EXERCISE GOAL: In the following listing, find the lines containing "computer" and report them.

[MATERIAL FOR THE TASK]

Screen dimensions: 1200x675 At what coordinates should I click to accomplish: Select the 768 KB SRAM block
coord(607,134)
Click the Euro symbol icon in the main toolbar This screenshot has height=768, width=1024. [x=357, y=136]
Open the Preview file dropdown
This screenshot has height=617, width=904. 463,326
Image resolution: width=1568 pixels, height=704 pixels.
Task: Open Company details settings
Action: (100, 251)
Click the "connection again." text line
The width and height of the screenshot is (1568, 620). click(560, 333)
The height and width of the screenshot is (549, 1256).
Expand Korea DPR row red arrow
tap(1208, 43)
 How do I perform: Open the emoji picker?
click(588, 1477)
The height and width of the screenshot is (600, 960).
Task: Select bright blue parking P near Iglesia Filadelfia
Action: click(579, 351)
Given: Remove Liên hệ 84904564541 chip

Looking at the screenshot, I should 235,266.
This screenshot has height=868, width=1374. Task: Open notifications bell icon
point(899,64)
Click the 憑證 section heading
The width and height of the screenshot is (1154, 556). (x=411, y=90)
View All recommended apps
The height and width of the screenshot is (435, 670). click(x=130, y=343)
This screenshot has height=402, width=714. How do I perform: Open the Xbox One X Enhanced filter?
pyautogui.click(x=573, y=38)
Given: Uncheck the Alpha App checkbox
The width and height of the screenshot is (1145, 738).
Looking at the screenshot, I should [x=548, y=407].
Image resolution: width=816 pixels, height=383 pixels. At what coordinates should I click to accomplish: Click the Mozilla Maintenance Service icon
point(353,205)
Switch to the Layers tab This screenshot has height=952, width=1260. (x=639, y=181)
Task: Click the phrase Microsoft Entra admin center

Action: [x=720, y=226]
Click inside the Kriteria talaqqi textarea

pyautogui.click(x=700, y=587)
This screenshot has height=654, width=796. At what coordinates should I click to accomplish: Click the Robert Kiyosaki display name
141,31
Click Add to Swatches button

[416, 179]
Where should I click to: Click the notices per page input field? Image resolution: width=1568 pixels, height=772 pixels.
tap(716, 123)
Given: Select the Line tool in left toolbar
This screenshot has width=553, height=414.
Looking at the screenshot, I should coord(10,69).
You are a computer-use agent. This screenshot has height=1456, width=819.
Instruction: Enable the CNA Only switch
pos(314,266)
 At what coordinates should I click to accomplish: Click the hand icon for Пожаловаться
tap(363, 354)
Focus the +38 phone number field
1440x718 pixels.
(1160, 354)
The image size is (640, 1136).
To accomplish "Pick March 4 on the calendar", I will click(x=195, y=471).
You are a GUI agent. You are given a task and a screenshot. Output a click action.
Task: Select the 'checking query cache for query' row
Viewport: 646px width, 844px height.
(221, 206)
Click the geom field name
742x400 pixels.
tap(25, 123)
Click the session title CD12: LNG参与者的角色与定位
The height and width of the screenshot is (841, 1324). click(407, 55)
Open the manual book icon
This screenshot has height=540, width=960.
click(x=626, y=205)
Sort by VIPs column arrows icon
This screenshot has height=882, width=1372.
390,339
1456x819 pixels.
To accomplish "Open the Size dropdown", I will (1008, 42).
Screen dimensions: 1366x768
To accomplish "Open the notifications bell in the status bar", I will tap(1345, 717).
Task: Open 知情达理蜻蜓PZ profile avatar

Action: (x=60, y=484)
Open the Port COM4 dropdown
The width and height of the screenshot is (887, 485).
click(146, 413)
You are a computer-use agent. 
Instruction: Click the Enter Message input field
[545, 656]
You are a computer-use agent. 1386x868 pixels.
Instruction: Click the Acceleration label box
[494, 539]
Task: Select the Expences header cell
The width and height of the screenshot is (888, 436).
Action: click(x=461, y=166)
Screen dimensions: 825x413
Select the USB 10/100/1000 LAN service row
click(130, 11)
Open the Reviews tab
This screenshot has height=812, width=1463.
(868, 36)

[/MATERIAL FOR THE TASK]

ANSWER:
You are a computer-use agent. This screenshot has height=1456, width=819.
You are a computer-use agent. 
You are a computer-use agent. 1386x868 pixels.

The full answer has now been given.